Paper
8 February 2010 Optical forces in biophotonics: transfection and cell sorting
Wolfgang A. Ertmer, Heiko Meyer, Raoul Lorbeer, Gerald Bergmann, Christina Krämer, Holger Lubatschowski, Hugo Murua Escoboar, Ingo Nolte, Alexander Heisterkamp
Author Affiliations +
Proceedings Volume 7613, Complex Light and Optical Forces IV; 76130Q (2010) https://doi.org/10.1117/12.841868
Event: SPIE OPTO, 2010, San Francisco, California, United States
Abstract
Lately, several groups successfully used ultrashort laser pulses to selectively permeabilize the membrane of living cells to achieve transport of foreign molecules, like DNA, into the cells.

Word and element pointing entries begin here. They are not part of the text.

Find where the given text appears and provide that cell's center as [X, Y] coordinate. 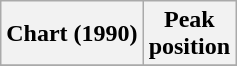
Chart (1990) [72, 34]
Peakposition [189, 34]
Output the (X, Y) coordinate of the center of the cell containing the given text.  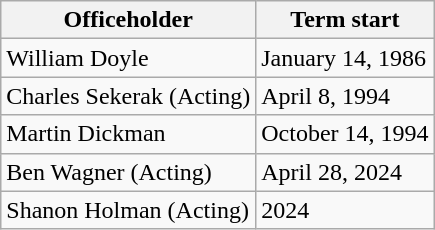
Officeholder (128, 20)
Martin Dickman (128, 134)
April 28, 2024 (345, 172)
October 14, 1994 (345, 134)
Charles Sekerak (Acting) (128, 96)
Ben Wagner (Acting) (128, 172)
2024 (345, 210)
Term start (345, 20)
January 14, 1986 (345, 58)
William Doyle (128, 58)
April 8, 1994 (345, 96)
Shanon Holman (Acting) (128, 210)
Return the (X, Y) coordinate for the center point of the cell that contains the specified text.  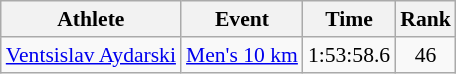
Time (349, 19)
Event (242, 19)
1:53:58.6 (349, 55)
Men's 10 km (242, 55)
46 (426, 55)
Athlete (91, 19)
Ventsislav Aydarski (91, 55)
Rank (426, 19)
Detect which cell encompasses the target text, then output its [X, Y] center coordinate. 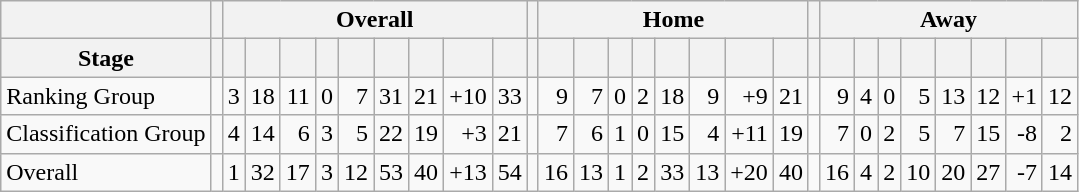
+1 [1024, 96]
Ranking Group [106, 96]
27 [988, 172]
Home [673, 20]
54 [510, 172]
10 [918, 172]
+20 [750, 172]
32 [262, 172]
Classification Group [106, 134]
+13 [468, 172]
53 [392, 172]
+10 [468, 96]
+3 [468, 134]
17 [298, 172]
+11 [750, 134]
+9 [750, 96]
-7 [1024, 172]
22 [392, 134]
-8 [1024, 134]
31 [392, 96]
20 [954, 172]
11 [298, 96]
Stage [106, 58]
Away [948, 20]
Output the (X, Y) coordinate of the center of the cell containing the given text.  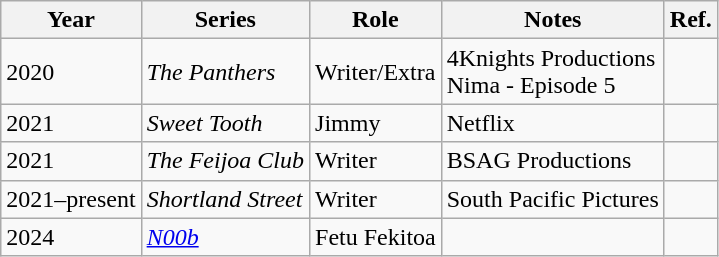
2020 (71, 72)
N00b (225, 237)
The Panthers (225, 72)
Series (225, 20)
Jimmy (376, 123)
Year (71, 20)
Sweet Tooth (225, 123)
Netflix (552, 123)
South Pacific Pictures (552, 199)
Ref. (690, 20)
Notes (552, 20)
BSAG Productions (552, 161)
Role (376, 20)
4Knights ProductionsNima - Episode 5 (552, 72)
2024 (71, 237)
Writer/Extra (376, 72)
2021–present (71, 199)
Shortland Street (225, 199)
Fetu Fekitoa (376, 237)
The Feijoa Club (225, 161)
Search for the cell housing the specified text and yield its [X, Y] center coordinate. 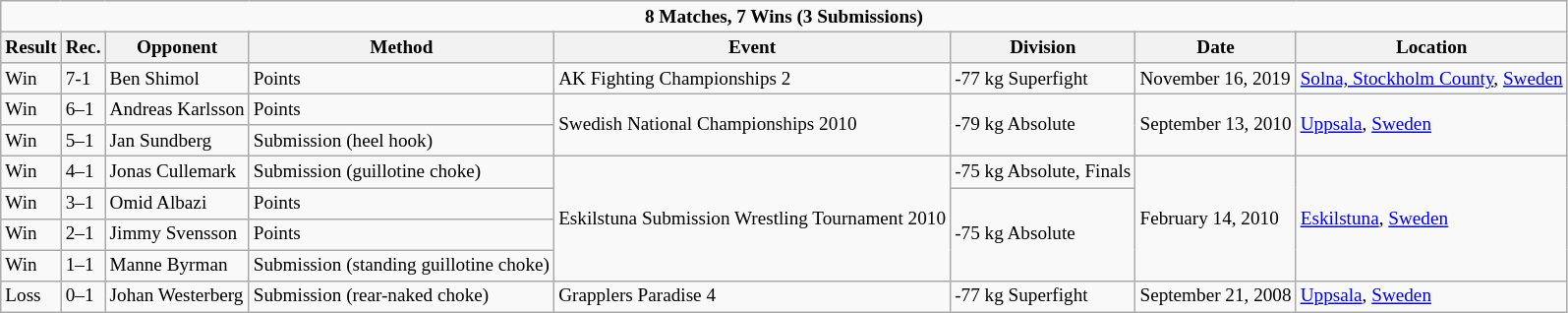
Manne Byrman [177, 265]
September 13, 2010 [1215, 124]
February 14, 2010 [1215, 218]
Submission (guillotine choke) [401, 172]
Solna, Stockholm County, Sweden [1431, 79]
-79 kg Absolute [1043, 124]
-75 kg Absolute, Finals [1043, 172]
Submission (heel hook) [401, 141]
Result [31, 47]
Location [1431, 47]
Johan Westerberg [177, 296]
Jonas Cullemark [177, 172]
2–1 [83, 234]
Jimmy Svensson [177, 234]
5–1 [83, 141]
Andreas Karlsson [177, 109]
Event [753, 47]
Swedish National Championships 2010 [753, 124]
Date [1215, 47]
6–1 [83, 109]
Method [401, 47]
Eskilstuna, Sweden [1431, 218]
Rec. [83, 47]
November 16, 2019 [1215, 79]
8 Matches, 7 Wins (3 Submissions) [784, 17]
Opponent [177, 47]
0–1 [83, 296]
Jan Sundberg [177, 141]
Submission (standing guillotine choke) [401, 265]
Loss [31, 296]
3–1 [83, 203]
Grapplers Paradise 4 [753, 296]
September 21, 2008 [1215, 296]
7-1 [83, 79]
Omid Albazi [177, 203]
Eskilstuna Submission Wrestling Tournament 2010 [753, 218]
Division [1043, 47]
1–1 [83, 265]
Ben Shimol [177, 79]
Submission (rear-naked choke) [401, 296]
AK Fighting Championships 2 [753, 79]
4–1 [83, 172]
-75 kg Absolute [1043, 234]
Locate the cell with the specified text and output its [X, Y] center coordinate. 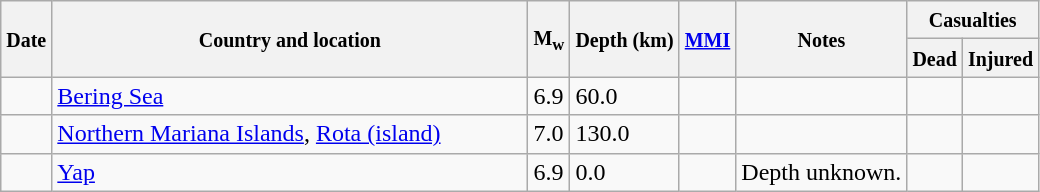
7.0 [549, 134]
Dead [935, 58]
Bering Sea [290, 96]
Injured [1000, 58]
Depth (km) [624, 39]
Mw [549, 39]
MMI [708, 39]
0.0 [624, 172]
Depth unknown. [822, 172]
130.0 [624, 134]
60.0 [624, 96]
Yap [290, 172]
Casualties [973, 20]
Notes [822, 39]
Country and location [290, 39]
Northern Mariana Islands, Rota (island) [290, 134]
Date [26, 39]
From the cell containing the given text, extract its center point as (x, y) coordinate. 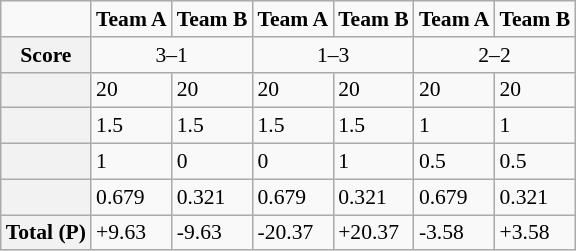
3–1 (172, 55)
Total (P) (46, 233)
Score (46, 55)
+20.37 (374, 233)
1–3 (332, 55)
+3.58 (536, 233)
+9.63 (132, 233)
-20.37 (292, 233)
-3.58 (454, 233)
-9.63 (212, 233)
2–2 (494, 55)
From the cell containing the given text, extract its center point as (x, y) coordinate. 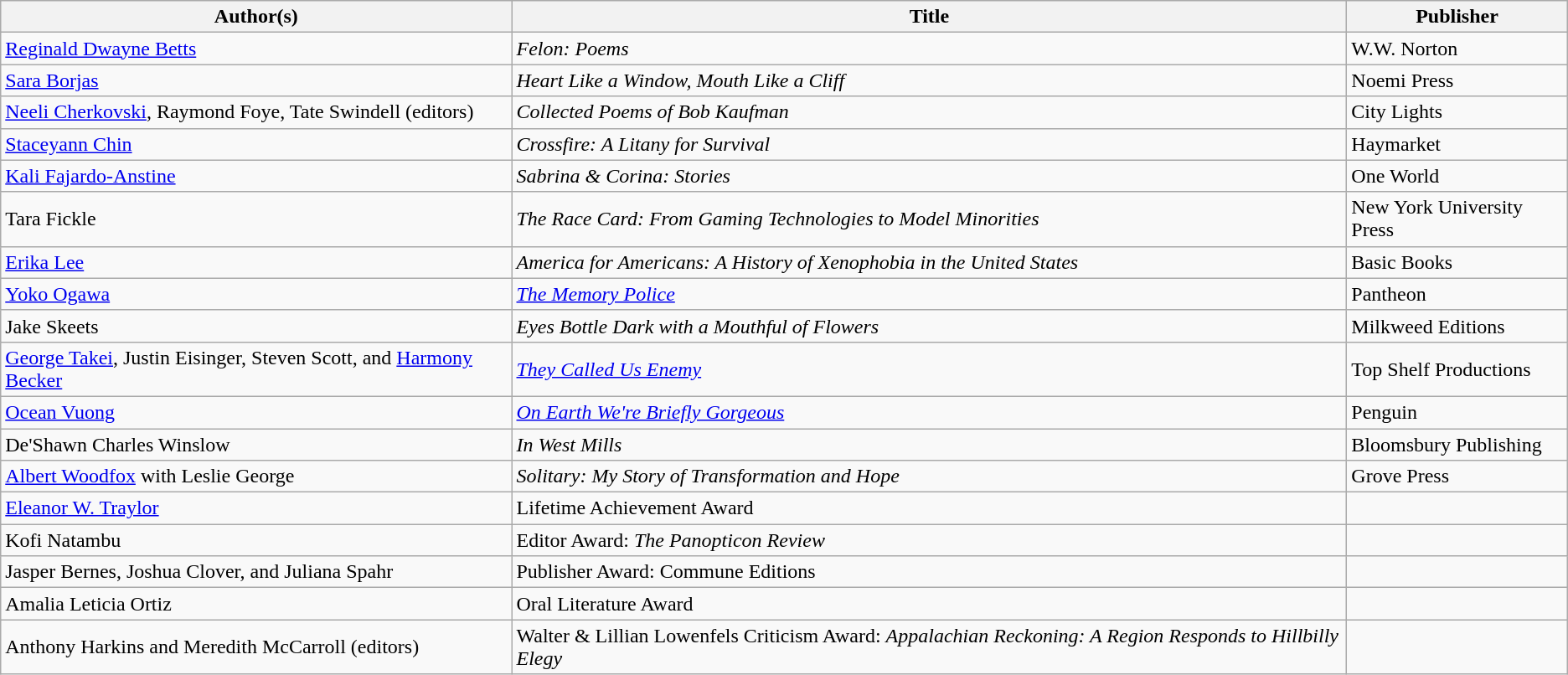
Editor Award: The Panopticon Review (930, 540)
W.W. Norton (1457, 49)
Sabrina & Corina: Stories (930, 176)
Reginald Dwayne Betts (256, 49)
Jake Skeets (256, 326)
Jasper Bernes, Joshua Clover, and Juliana Spahr (256, 572)
One World (1457, 176)
Staceyann Chin (256, 144)
In West Mills (930, 445)
Eyes Bottle Dark with a Mouthful of Flowers (930, 326)
Basic Books (1457, 262)
They Called Us Enemy (930, 369)
Collected Poems of Bob Kaufman (930, 112)
Sara Borjas (256, 80)
Ocean Vuong (256, 412)
Pantheon (1457, 294)
Walter & Lillian Lowenfels Criticism Award: Appalachian Reckoning: A Region Responds to Hillbilly Elegy (930, 647)
The Memory Police (930, 294)
Anthony Harkins and Meredith McCarroll (editors) (256, 647)
Kali Fajardo-Anstine (256, 176)
Yoko Ogawa (256, 294)
De'Shawn Charles Winslow (256, 445)
George Takei, Justin Eisinger, Steven Scott, and Harmony Becker (256, 369)
Tara Fickle (256, 219)
Amalia Leticia Ortiz (256, 604)
Author(s) (256, 17)
Eleanor W. Traylor (256, 508)
Title (930, 17)
Penguin (1457, 412)
Crossfire: A Litany for Survival (930, 144)
Publisher Award: Commune Editions (930, 572)
Publisher (1457, 17)
Neeli Cherkovski, Raymond Foye, Tate Swindell (editors) (256, 112)
Solitary: My Story of Transformation and Hope (930, 477)
Haymarket (1457, 144)
City Lights (1457, 112)
On Earth We're Briefly Gorgeous (930, 412)
Noemi Press (1457, 80)
Grove Press (1457, 477)
Lifetime Achievement Award (930, 508)
New York University Press (1457, 219)
Erika Lee (256, 262)
Milkweed Editions (1457, 326)
Kofi Natambu (256, 540)
Felon: Poems (930, 49)
Albert Woodfox with Leslie George (256, 477)
Bloomsbury Publishing (1457, 445)
The Race Card: From Gaming Technologies to Model Minorities (930, 219)
Oral Literature Award (930, 604)
America for Americans: A History of Xenophobia in the United States (930, 262)
Top Shelf Productions (1457, 369)
Heart Like a Window, Mouth Like a Cliff (930, 80)
Detect which cell encompasses the target text, then output its (X, Y) center coordinate. 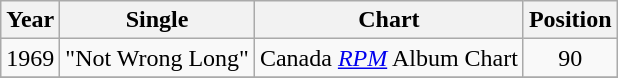
Chart (388, 20)
Year (30, 20)
Canada RPM Album Chart (388, 58)
Position (570, 20)
90 (570, 58)
"Not Wrong Long" (158, 58)
Single (158, 20)
1969 (30, 58)
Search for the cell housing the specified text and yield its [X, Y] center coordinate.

For this, the high field intensities of tightly focused laser pulses are used to induce multiphoton absorption and the creation of a small scale optical breakdown at the membrane of the target cell. Afterwards, DNA or other foreign molecules are able to diffuse into the cell and achieve, for example, transfection of living cells. However, the cell throughput of this method is low, as, due to tight focusing. We present a technique to achieve fs-laser transfection in living cells at higher throughput by implementing optical traps into microfluidic chips. For this, a trapping laser beam, is coupled into a microscope setup and combined with a Ti:Sa fslaser beam to achieve simultaneous trapping and optical perforation.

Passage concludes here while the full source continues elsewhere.